Die Union fordert finanzielle Hilfen für betroffene Kommunen. Der Verteidigungsexperte der CDU/CSU-Bundestagsfraktion, Christian Schmidt (CSU), sagte: "Wer so viele Standorte schließt, kommt nicht um ein nationales Konversionsprogramm herum." Das lehnt die SPD ab.
In Mellrichstadt (Bayern) sagte Vize-Bürgermeisterin Christel Heid, es drohe der Verlust von hunderten Arbeitsplätzen, Kaufkraft und Steuereinnahmen. In Kellinghusen (Schleswig-Holstein) sagte Bürgermeisterin Helga Nießen: "Wir werden Schadenersatz fordern." Die geplante Schließung des Marinestützpunktes Olpenitz mit mehr als 2100 Dienststellen nannte der CDU-Bundestagsabgeordnete Wolfgang Börnsen einen "Akt der Willkür". Struck will die betroffenen Bürgermeister für Anfang Januar will er nach Berlin einladen.

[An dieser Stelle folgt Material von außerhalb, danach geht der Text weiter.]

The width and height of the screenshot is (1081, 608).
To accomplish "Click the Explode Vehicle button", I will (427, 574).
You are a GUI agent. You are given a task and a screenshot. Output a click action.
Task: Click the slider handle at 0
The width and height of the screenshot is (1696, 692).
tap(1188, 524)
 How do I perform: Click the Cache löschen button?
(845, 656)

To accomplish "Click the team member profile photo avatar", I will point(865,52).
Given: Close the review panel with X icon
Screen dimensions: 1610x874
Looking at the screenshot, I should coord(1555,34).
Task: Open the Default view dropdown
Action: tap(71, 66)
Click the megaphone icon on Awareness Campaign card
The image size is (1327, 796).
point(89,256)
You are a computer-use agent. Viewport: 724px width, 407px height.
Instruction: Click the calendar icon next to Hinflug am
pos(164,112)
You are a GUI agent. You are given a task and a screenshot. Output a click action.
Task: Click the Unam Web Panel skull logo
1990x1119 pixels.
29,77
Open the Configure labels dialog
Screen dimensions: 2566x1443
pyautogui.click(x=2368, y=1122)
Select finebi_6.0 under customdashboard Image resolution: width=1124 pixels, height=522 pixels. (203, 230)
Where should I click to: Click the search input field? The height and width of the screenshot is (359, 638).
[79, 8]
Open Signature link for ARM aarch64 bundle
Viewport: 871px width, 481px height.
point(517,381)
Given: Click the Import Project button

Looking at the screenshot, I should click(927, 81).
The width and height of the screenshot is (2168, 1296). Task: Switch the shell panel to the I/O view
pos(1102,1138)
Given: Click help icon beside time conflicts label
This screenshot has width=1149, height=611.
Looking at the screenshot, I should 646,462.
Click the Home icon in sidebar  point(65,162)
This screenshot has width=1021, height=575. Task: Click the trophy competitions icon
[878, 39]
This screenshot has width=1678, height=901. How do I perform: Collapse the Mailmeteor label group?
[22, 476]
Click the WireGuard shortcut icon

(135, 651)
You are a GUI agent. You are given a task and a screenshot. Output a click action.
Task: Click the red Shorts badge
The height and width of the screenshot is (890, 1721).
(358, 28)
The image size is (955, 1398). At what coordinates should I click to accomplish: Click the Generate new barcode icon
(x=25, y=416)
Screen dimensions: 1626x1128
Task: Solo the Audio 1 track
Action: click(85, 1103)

Der SPD-Verteidigungsexperte Rainer Arnold lehnte die Unionsforderung nach Finanzhilfen des Bundes ab. "Die Bundeskassen sind leer, insofern hat es keinen Sinn Versprechungen zu machen", sagte er im Deutschlandfunk. Es sei nicht Aufgabe des Bundes, den Kommunen Geld zu geben. Gefordert seien die Länder.